In the rental car example, the driver, unfamiliar with the car’s headlight controls or assuming they are the same as other cars, commits a knowledge-based failure.
EXAMPLE: In a tragic case involving a company I audited, an incubator for premature children relied on holes on the top of the unit to vent hot air. A hospital staff member partially covered these holes to regulate temperature, resulting in the baby’s death.
While the staff member’s actions were inappropriate for this device (Rules-based Failure), a usability-engineering based approach is designed to anticipate and prevent such misuse.
Instructions are Part of User-Device Interface
Note that the Instructions for Use and other labeling are essential in the control of use error. Considered as part of the user-device interface, they should be equally user-friendly.
In both of the above examples, failure to read the instructions or warnings might be at the heart of the problem. Nonetheless, the manufacturer is ultimately responsible to provide instructions in a suitable fashion for the user and develop additional training tools to further reinforce the appropriate use of the device.
Relation of Usability and Risk Management
Complying with the harmonized standards is the recommend way to comply with the European Essential Requirements. Three main harmonized standards address the usability of medical devices:
- EN ISO 14971, on risk management, is helpful for identifying the potential use errors
- EN 62366 and EN 60601-1-6, respectively on the application of usability engineering to medical devices and electrical medical devices.

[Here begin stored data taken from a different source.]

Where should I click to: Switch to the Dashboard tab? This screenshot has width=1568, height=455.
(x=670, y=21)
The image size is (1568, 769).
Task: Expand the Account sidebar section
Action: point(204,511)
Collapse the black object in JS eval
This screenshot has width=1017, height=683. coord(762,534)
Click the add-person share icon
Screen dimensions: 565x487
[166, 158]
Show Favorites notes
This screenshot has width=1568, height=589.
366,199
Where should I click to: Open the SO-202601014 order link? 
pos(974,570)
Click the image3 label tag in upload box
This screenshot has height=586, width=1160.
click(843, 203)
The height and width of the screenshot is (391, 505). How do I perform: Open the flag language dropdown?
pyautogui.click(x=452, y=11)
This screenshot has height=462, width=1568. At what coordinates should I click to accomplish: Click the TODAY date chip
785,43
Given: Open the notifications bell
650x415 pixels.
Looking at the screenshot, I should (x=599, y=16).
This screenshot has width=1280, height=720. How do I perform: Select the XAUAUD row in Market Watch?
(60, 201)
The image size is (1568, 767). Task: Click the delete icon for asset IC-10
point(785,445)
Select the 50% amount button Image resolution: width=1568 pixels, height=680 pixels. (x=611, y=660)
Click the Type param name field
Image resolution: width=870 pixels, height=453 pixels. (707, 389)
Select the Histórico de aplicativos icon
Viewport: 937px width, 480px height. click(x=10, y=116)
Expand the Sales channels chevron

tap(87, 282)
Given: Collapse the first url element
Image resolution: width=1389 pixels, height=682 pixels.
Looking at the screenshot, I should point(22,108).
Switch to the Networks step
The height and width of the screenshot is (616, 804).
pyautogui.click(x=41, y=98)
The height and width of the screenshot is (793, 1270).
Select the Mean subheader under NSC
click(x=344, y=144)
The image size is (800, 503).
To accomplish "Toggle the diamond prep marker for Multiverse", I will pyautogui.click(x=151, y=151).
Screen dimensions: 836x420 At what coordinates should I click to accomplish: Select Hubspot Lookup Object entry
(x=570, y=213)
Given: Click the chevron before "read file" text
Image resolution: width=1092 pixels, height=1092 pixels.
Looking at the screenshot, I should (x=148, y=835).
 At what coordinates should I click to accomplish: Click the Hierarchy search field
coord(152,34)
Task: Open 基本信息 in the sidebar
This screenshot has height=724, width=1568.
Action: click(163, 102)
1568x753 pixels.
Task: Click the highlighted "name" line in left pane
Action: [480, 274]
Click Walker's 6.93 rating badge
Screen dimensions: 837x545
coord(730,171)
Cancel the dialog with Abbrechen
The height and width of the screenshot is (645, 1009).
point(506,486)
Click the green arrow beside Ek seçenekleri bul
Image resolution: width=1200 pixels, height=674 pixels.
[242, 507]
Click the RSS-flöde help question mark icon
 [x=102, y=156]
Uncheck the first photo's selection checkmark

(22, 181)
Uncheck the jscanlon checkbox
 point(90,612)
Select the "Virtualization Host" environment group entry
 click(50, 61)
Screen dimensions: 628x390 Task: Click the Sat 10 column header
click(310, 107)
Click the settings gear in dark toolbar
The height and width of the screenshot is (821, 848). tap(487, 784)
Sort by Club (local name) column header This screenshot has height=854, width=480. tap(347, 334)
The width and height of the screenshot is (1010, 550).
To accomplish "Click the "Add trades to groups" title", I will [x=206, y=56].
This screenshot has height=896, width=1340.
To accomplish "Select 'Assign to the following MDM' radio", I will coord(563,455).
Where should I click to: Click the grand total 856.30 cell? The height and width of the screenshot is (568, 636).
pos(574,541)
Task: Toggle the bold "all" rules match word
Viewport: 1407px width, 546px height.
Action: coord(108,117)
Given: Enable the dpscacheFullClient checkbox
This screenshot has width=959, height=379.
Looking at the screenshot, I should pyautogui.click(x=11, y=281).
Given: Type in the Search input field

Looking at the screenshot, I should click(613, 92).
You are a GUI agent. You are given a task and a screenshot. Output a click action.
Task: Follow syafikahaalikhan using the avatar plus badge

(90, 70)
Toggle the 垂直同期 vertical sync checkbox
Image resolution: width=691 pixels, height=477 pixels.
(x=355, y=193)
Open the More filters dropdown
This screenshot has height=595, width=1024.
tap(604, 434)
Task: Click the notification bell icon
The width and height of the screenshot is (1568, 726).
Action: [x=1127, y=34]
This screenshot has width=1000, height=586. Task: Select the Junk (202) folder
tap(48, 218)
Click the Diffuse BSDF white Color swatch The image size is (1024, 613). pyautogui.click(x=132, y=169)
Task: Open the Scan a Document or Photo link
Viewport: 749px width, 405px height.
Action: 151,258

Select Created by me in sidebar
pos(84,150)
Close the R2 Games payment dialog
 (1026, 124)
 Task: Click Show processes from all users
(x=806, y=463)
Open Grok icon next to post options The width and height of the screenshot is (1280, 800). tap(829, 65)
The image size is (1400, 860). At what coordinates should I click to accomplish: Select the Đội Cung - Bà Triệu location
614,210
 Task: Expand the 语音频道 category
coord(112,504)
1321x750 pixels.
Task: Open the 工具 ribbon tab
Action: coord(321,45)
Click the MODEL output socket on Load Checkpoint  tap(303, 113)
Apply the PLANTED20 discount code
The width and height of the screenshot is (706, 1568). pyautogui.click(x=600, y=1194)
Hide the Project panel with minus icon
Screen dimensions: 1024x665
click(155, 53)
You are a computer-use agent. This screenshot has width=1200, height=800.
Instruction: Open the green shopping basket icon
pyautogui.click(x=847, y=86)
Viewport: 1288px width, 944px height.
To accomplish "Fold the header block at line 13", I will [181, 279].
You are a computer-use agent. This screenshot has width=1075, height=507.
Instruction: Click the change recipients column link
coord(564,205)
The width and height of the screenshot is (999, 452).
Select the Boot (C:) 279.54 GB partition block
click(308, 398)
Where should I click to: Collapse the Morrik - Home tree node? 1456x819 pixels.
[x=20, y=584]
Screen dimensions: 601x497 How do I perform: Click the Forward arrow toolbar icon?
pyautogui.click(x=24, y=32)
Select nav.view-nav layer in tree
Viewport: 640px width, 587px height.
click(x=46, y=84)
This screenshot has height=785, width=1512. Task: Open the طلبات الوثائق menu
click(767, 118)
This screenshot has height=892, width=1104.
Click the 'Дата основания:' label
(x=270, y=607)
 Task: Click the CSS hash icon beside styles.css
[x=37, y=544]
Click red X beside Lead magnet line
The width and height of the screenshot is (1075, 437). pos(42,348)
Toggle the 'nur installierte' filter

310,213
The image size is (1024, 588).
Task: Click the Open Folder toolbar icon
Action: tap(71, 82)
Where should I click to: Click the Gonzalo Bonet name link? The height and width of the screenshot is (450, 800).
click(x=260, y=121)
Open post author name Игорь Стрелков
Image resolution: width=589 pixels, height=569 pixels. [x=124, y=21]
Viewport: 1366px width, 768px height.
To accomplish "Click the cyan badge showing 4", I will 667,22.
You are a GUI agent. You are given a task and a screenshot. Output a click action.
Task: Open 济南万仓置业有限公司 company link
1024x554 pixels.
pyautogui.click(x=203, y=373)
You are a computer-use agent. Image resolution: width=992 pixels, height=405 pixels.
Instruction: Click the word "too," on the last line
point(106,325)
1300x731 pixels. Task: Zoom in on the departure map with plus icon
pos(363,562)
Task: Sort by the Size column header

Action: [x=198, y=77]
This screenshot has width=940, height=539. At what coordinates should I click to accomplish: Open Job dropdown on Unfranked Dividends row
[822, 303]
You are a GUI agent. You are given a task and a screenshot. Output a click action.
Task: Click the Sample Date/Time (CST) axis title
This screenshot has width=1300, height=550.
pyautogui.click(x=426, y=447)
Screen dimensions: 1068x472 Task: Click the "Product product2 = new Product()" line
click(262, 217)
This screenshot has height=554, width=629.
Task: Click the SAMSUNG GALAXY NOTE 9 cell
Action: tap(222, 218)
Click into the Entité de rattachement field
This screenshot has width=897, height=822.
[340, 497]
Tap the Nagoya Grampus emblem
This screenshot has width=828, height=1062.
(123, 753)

Note that usability engineering has a clear relationship with risk management. Exploring the ergonomics of a device can lead to discovery of ways to reduce risk to an acceptable level.
EN ISO 14971: Using Risk Management to Identify Use Errors
Widely used by medical device manufacturers, EN ISO 14971 should take into account the human factors that can be triggered by design flaws (see sidebar) and seeks to minimize such issues.
EXAMPLE: Imagine two devices with the same intended use. If one of the items operates with the push of a button, while the second requires a series of actions to achieve the same goal, the complexity of the second may be at the origin of more use error that the first one.
The ease of use, or usability, is an intrinsic characteristic of a medical device and the key to control the risk of use error. Note that the perception of the ease of use may vary from one individual from another, and therefore must take into account the education, experience, culture and other characteristics of the user.
EN 62366 and EN 60601-1-6: Implementing Usability-Engineering Practices
EN 62366 and EN 60601-1-6 provide directions and requirements for design processes to implement usability-engineering practices, covering such areas as identifying the principal service function and outlining a plan to validate specifications, user-interface design, training materials and related items from a usability perspective.
Tools commonly used to validate the usability of a medical device include:
- simulated use (through multiple scenarios)
- observational studies
- functional analysis
- design audit
- comparison with other devices
- expert opinion
- participative design
Medical device misuse has historically been blamed on the user for improper operation or other mistakes. Through the concept of usability engineering and application of the above tools, manufacturers can better analyze the user-device interface and account for real-world circumstances. This is an important component to risk management and one that European regulation now expects manufactures to use.